The existing difficulties, pre-2015, between France and French Muslims were “considerably amplified by the wound that France suffered, of course,” said Mr. Laïdi.

“It was a massive shock, this huge eruption of the Islamist presence,” he said.

In the prime minister’s office, “they said to themselves, ‘How will the country manage this shock?’” Ms. Morin recalled.

The government they both served quickly imposed a state of emergency. It survives in part to this day, codified permanently in French law by Mr. Macron — the very measures deplored by civil libertarian jurists like Mr. Sureau.

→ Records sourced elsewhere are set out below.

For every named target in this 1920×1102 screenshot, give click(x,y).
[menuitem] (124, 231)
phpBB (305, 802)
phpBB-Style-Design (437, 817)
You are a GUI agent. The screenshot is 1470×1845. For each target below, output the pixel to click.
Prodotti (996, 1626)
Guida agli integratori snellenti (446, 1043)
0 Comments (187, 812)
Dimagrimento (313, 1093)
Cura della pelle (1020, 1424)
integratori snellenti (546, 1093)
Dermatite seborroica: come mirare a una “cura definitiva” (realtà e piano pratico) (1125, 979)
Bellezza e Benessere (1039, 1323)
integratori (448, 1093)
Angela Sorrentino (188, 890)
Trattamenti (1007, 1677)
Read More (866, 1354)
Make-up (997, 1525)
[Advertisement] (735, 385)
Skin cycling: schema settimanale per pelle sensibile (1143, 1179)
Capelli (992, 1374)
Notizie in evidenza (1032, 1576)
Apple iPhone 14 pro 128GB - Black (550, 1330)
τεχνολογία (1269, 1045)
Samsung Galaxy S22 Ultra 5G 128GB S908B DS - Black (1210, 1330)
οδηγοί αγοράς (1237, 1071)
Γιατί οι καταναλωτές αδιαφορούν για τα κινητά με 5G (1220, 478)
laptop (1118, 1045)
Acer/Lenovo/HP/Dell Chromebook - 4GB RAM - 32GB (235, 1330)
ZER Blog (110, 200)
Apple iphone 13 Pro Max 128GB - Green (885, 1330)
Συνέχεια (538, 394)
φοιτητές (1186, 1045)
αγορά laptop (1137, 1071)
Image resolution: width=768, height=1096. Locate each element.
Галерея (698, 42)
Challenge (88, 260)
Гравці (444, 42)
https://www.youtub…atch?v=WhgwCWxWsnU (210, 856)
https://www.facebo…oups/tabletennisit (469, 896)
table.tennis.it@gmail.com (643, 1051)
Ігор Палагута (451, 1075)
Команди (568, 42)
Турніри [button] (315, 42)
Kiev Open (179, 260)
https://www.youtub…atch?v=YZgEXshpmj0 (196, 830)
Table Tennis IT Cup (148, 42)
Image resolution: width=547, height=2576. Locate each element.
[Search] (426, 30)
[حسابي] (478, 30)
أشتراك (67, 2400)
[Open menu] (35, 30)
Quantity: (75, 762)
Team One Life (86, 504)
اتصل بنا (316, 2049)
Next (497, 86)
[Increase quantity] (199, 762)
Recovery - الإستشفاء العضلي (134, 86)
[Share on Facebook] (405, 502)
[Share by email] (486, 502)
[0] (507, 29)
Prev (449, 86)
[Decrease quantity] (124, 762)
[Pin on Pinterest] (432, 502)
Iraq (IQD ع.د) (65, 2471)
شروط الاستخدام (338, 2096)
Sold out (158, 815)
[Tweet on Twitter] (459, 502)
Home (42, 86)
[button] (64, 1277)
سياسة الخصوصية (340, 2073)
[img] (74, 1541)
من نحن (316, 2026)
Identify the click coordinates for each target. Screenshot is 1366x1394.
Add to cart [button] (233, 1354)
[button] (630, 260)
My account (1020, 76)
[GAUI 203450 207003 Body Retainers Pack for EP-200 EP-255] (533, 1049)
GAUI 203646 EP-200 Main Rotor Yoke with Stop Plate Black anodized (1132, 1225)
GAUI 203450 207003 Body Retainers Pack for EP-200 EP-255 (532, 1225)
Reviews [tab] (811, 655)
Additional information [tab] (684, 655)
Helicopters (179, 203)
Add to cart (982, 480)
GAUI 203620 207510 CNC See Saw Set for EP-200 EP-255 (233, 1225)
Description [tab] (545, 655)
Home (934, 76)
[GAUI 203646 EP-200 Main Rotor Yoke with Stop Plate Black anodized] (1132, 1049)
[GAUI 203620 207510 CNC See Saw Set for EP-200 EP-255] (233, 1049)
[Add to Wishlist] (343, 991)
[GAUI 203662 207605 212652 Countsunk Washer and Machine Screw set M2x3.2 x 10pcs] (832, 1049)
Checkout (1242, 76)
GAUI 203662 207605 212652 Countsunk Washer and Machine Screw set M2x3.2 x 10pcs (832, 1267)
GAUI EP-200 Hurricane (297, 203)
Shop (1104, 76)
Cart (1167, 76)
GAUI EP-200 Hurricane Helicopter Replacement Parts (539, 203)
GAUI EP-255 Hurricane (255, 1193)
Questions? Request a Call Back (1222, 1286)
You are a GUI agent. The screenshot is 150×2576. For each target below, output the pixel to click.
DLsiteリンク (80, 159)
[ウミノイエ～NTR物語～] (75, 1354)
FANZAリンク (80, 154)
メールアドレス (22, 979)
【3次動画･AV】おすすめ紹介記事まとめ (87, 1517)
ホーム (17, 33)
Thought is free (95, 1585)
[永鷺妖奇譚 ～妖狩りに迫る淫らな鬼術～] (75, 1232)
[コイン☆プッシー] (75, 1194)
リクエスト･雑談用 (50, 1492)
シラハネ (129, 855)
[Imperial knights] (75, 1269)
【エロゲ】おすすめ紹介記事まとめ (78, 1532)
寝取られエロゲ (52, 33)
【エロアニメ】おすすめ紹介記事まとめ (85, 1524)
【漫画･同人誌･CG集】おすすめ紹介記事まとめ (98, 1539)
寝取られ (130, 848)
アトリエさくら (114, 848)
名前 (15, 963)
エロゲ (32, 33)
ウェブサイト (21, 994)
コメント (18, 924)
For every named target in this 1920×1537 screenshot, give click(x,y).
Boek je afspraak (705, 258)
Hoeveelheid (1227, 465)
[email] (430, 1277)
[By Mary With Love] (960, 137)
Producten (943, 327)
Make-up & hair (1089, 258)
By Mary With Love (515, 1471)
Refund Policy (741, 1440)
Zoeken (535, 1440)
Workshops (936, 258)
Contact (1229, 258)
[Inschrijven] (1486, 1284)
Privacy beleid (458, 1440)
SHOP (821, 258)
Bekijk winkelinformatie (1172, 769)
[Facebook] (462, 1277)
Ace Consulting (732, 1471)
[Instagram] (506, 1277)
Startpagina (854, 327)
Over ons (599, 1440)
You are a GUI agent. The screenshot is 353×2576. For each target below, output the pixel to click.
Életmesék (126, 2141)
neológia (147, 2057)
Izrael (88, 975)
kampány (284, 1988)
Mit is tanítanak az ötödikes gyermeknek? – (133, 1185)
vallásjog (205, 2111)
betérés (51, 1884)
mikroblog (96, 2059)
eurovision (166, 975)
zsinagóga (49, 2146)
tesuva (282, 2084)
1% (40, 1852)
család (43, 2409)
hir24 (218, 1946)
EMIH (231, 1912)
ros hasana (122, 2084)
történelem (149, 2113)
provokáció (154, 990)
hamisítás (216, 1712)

The most notable of these measures allow for expanded and renewable house arrests of persons under suspicion, searches without judicial warrant, and the imposition of electronic bracelets. Mr. Sureau, in his pamphlet, wrote that “the state of emergency was 6,000 searches for 40 arrests, of which 20 were for excusing terrorism.”

But there was little sustained opposition to the new measures, either when they were first imposed or later enacted into law.

Mr. Laïdi observed that “the immense majority of French don’t feel that their civil liberties are threatened” — and the evidence for that is the stillborn debate over the harshness of police tactics in response to the violent Yellow Vest demonstrations. Scattered protests led to nothing.

Mr. Sureau, the lawyer, himself won several important appeals of emergency measures at France’s Constitutional Council, the equivalent of the Supreme Court, including one that criminalized looking at “terrorist” websites — proving, in the eyes of his critics, that civil liberties in the country are in good shape.

“Historically, the French demand protection from the state,” said Mr. Laïdi. “The attacks only reinforced that expectation.”

Yet the muted reactions in France to two recent policy balloons floated by Mr. Macron show that despite the attacks of 2015, the French are not ready to tighten the screws further and become a full-bore national security state.